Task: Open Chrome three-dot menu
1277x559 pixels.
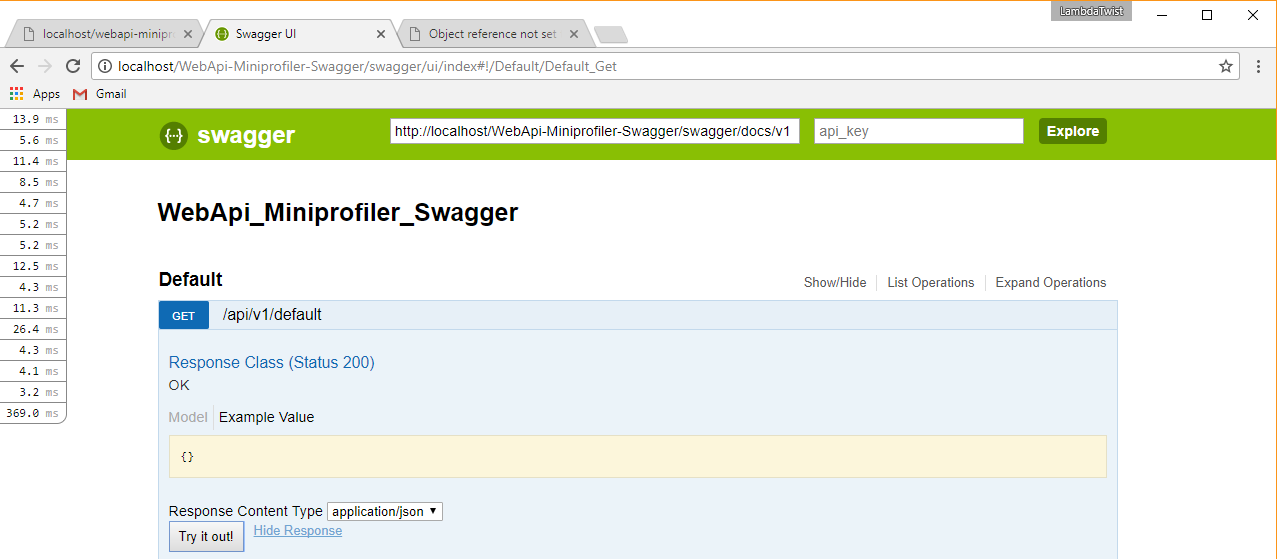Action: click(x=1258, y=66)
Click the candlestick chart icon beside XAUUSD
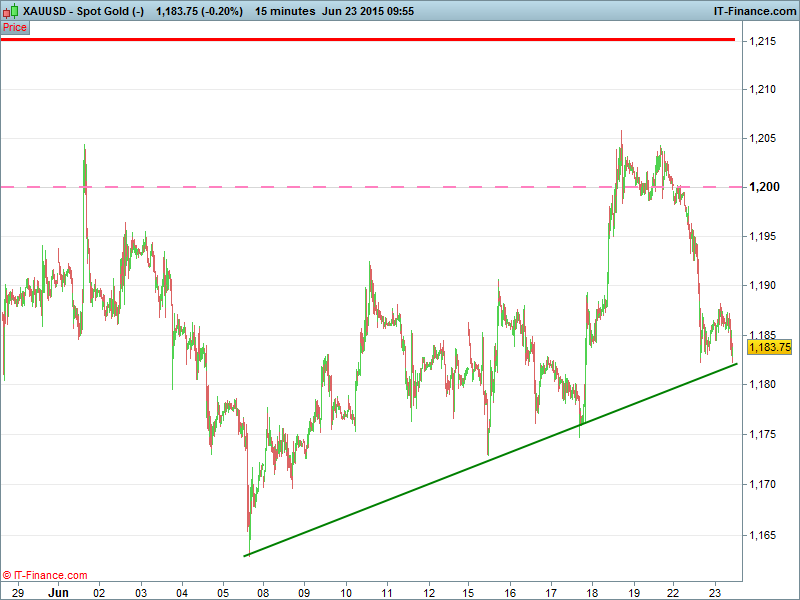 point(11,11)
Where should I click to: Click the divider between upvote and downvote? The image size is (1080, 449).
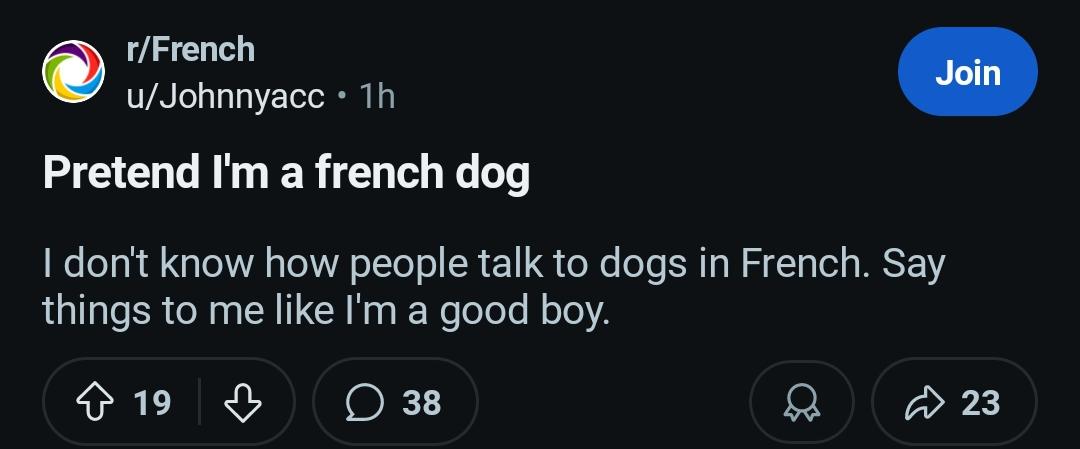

######

→ Activity:
Could you restate exactly the lines from the line containing "1277x559 pixels." through the end of the listing, both ends included and nothing else, leaving the images out?

→ Your solution:
1277x559 pixels.
Action: click(x=1258, y=66)
Click the candlestick chart icon beside XAUUSD
 point(11,11)
Where should I click to: Click the divider between upvote and downvote? The image size is (1080, 449).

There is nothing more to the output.